Pasados los diez minutos de tolerancia reglamentaria, cerró la puerta y no permitió que nadie más la traspasara. Claro, venía de Francia, en donde había obtenido su doctorado la prestigiosa École des Hautes Études en Sciences Sociales de París.
Iba a ser su primera clase en la Universidad de Buenos Aires, a donde había vuelto recientemente luego de su largo exilio que había comenzado una década atrás, cuando escapó casi milagrosamente de las garras de la Triple A.
A partir del momento mismo en que las puertas del aula se cerraron, quienes habíamos llegado temprano comenzamos a transitar por una experiencia fascinante: Ricardo Sidicaro comenzó a plantear su tesis en torno a la gran burguesía agraria. Y nadie se atrevería a interrumpir esa clase magistral. Como todas las que daría y desde donde luchó incansablemente (no sin detractores) por lograr que la sociología no se viera contaminada por las ideologías, o incluso que se confundiera con la ‘filosofía social’, el modo muchas veces despectivo con el que criticaba lo que hacían sus colegas, a los que acusaba de haber abandonado la sociología en sus respectivos exilios.
Claro, eran los tiempos de la transición democrática y así como debía reconstruirse la universidad, eran tiempos en los que se necesitaba volver a pensar un orden democrático. Un orden democrático en el que él también creía (porque había aprendido a quererlo) y por el que tanto trabajó, aunque haciéndonos entender, con Durkheim, que los hechos sociales deben ser tomados como cosas.
Pero más allá de aquellas batallas, que a medida que iban pasando los años las daba con armas cada vez más cargadas de su letal ironía, Sidicaro cumplía a rajatablas con el precepto, hoy tantas veces vociferado pero no tantas cumplido, de profesar una “educación pública, gratuita y de calidad”. Lo hizo desde sus clases pero, también, enseñándonos qué era eso de investigar en ciencias sociales.
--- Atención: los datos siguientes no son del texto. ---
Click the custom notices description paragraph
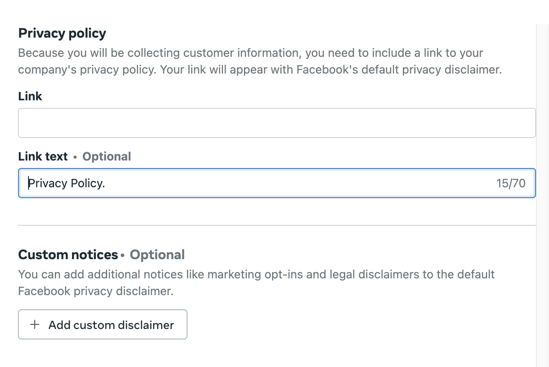 (256, 283)
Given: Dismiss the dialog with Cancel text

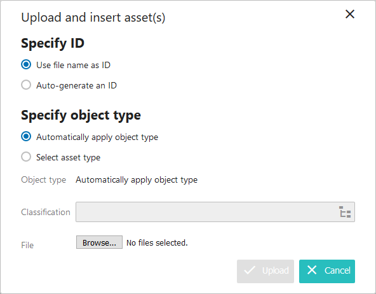Looking at the screenshot, I should click(x=337, y=270).
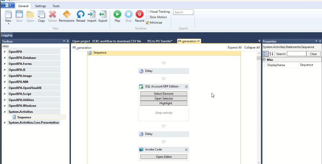Click the Properties search input field
The width and height of the screenshot is (322, 164).
click(296, 54)
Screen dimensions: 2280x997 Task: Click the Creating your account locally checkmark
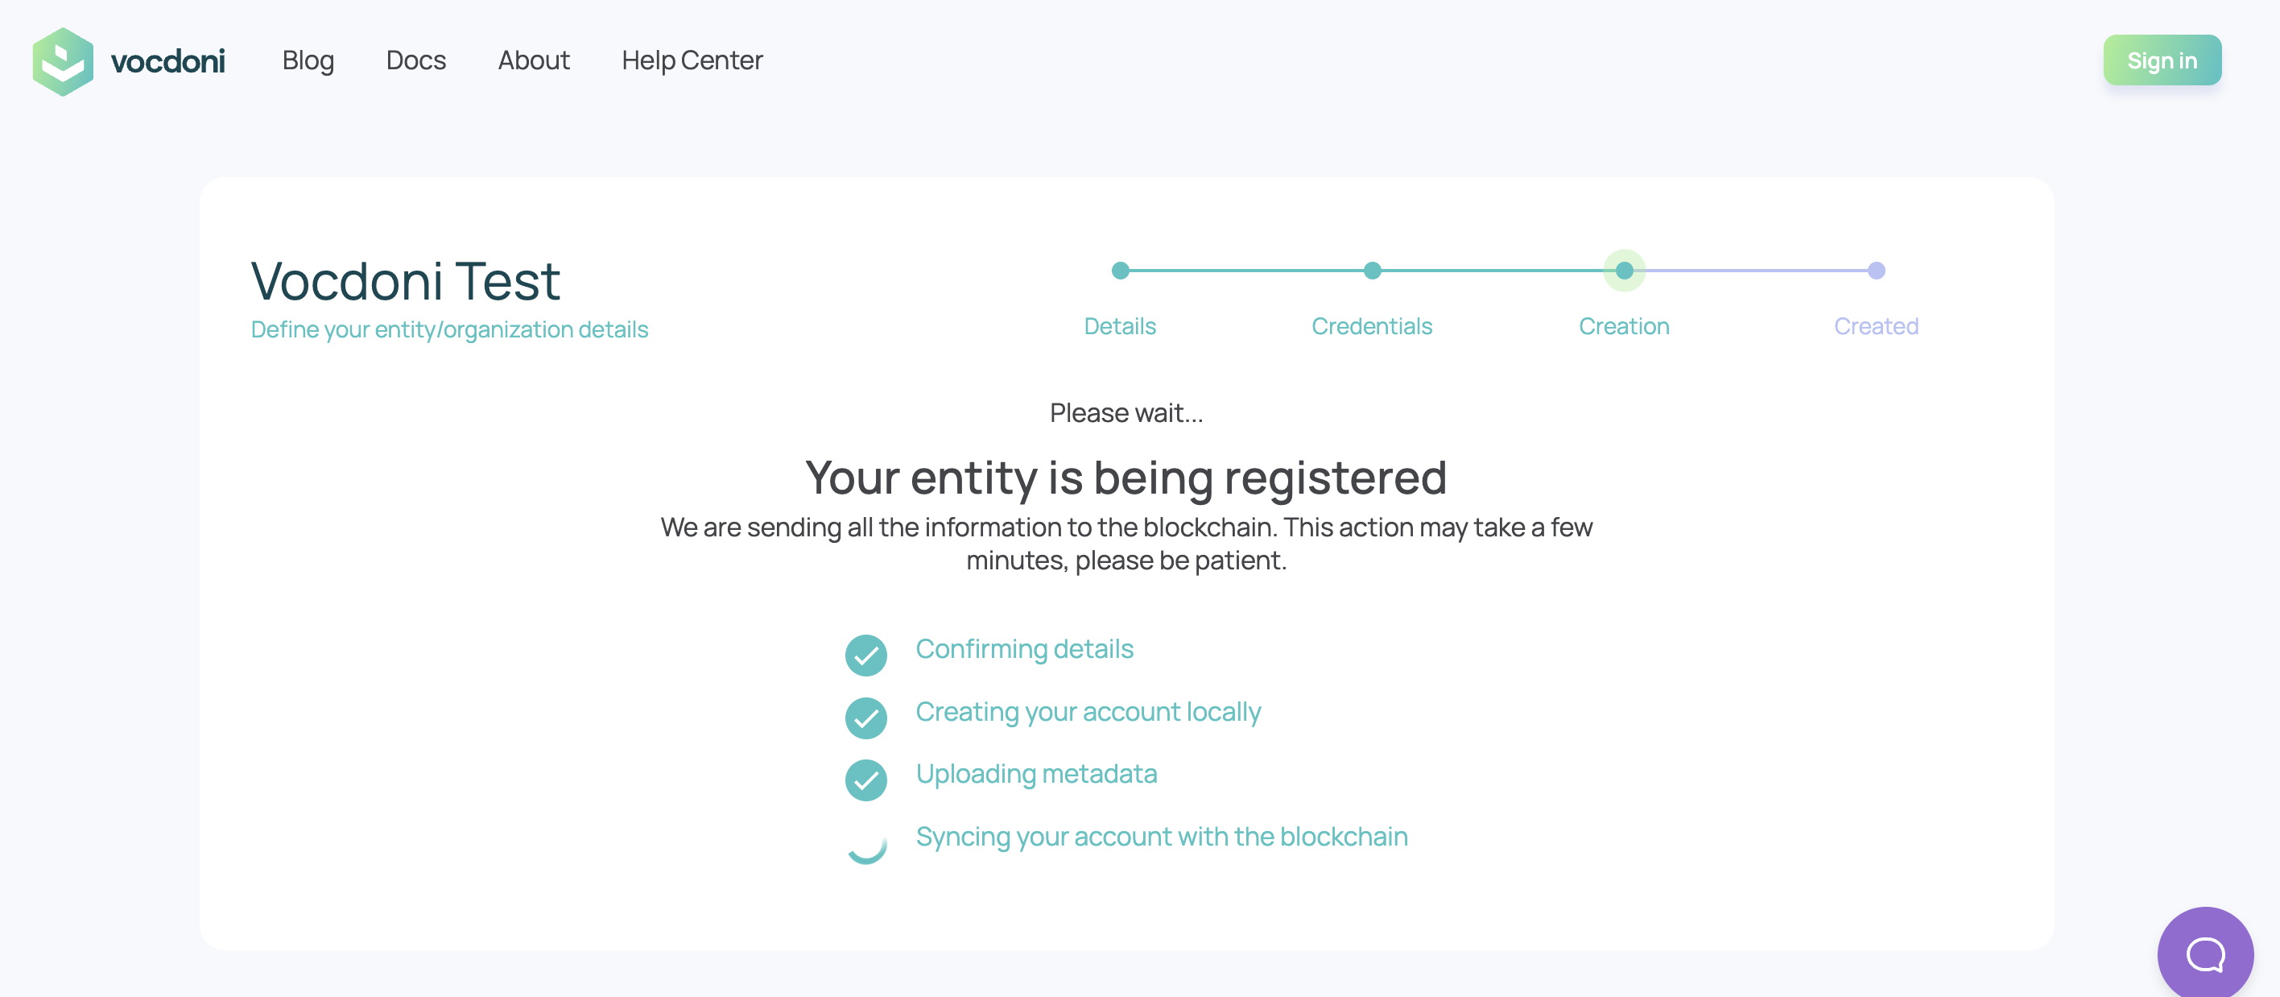coord(866,718)
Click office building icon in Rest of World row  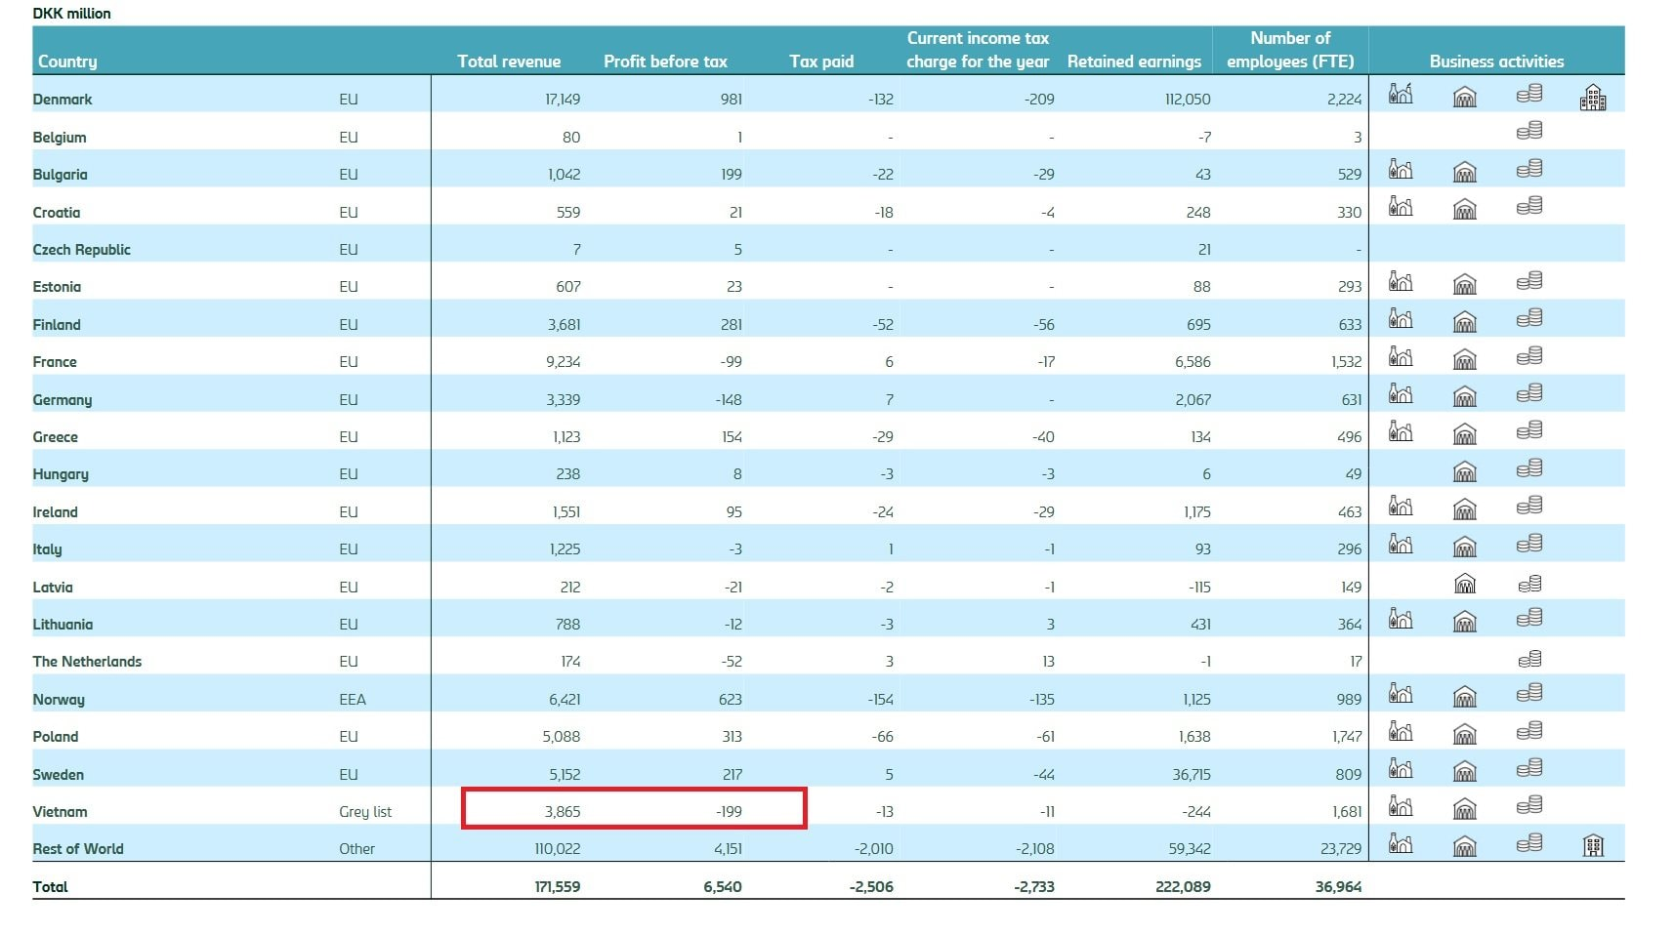coord(1593,846)
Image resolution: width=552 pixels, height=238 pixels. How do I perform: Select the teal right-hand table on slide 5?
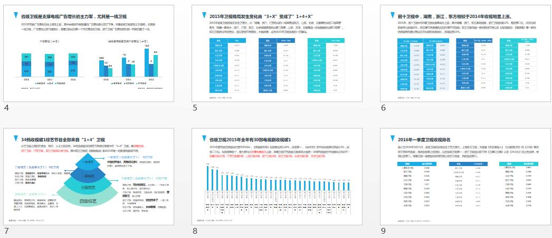point(326,66)
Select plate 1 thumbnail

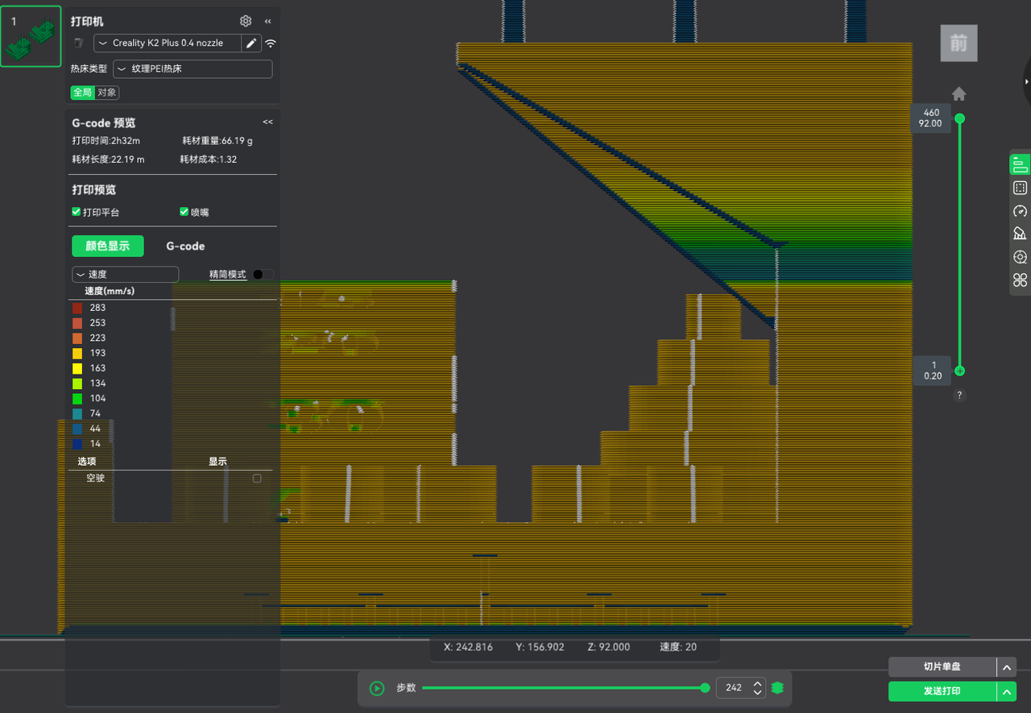point(31,36)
Fuimos muchos los que, de su mano generosa y siempre entusiasta, nos sumamos a todas las ocurrencias que a borbotones se le aparecían para sembrar la perspectiva sociológica aquí y allí.
Fui uno de ellos. Pero también quien tuvo la dicha de tenerlo, todas las semanas como titular de cátedra pero, todos los días, en la oficina contigua, en el Centro de Investigaciones Sociales sobre el Estado y la Sociedad. Fue allí donde permitió adentrarme en los intersticios de esa monumental investigación que llevó adelante sobre el diario “La Nación” y que desembocó en el libro “La política mirada desde arriba”.
No era fácil ser su amigo. Su personalidad y seguramente también algunos capítulos trágicos de su vida, parecían haberlo acorazado. Pero no tanto para que desde su caótica oficina o desde su habitual morral lleno de papeles, drenara una generosidad sin límites. Esa que es indispensable en cualquier docente, en cualquier buen docente.
Le debo la pasión que conservo intacta: la de la sociología.
Gracias Ricardo, por habérmela contagiado tan bien. Hasta siempre.